§ Work instructions:
Your answer should be every line with the word "height", copied from the data below.

*** Begin section ***

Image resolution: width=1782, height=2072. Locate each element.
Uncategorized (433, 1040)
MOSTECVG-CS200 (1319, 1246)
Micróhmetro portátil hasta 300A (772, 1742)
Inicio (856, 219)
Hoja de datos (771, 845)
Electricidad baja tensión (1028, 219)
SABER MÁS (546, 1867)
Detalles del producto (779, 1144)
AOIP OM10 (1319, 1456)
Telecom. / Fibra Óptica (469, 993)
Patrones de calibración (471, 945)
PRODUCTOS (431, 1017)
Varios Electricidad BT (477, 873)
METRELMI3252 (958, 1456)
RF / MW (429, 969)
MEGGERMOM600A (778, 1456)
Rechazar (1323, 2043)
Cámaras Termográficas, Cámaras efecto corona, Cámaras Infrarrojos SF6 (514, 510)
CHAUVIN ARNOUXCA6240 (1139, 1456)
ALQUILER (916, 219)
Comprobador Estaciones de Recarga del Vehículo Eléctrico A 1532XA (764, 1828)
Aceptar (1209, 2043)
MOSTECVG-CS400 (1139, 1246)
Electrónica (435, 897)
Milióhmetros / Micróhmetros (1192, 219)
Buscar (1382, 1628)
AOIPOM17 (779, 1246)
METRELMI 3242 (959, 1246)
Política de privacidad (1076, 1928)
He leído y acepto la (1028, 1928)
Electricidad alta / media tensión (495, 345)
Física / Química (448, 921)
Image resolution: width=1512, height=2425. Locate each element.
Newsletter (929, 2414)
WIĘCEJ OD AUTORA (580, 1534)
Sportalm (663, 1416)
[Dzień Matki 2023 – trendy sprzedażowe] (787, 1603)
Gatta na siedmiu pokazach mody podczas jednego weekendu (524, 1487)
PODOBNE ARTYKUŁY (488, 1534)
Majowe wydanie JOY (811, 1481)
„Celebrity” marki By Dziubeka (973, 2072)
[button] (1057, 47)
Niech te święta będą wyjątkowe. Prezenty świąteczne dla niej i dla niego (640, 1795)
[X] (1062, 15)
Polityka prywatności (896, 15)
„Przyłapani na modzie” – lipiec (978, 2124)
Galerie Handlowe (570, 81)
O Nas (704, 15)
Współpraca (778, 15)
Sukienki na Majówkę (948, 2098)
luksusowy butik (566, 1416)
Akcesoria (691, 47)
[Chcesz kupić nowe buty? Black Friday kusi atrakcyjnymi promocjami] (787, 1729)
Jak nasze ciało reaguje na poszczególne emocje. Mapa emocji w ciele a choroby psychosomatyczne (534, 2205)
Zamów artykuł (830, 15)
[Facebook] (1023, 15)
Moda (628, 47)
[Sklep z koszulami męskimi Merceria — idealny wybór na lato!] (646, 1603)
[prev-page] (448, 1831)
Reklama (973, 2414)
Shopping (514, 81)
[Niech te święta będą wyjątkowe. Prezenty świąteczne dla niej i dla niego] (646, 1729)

*** End section ***

§ Problem solution:
Image resolution: width=1782, height=2072. Locate each element.
Image resolution: width=1512, height=2425. Locate each element.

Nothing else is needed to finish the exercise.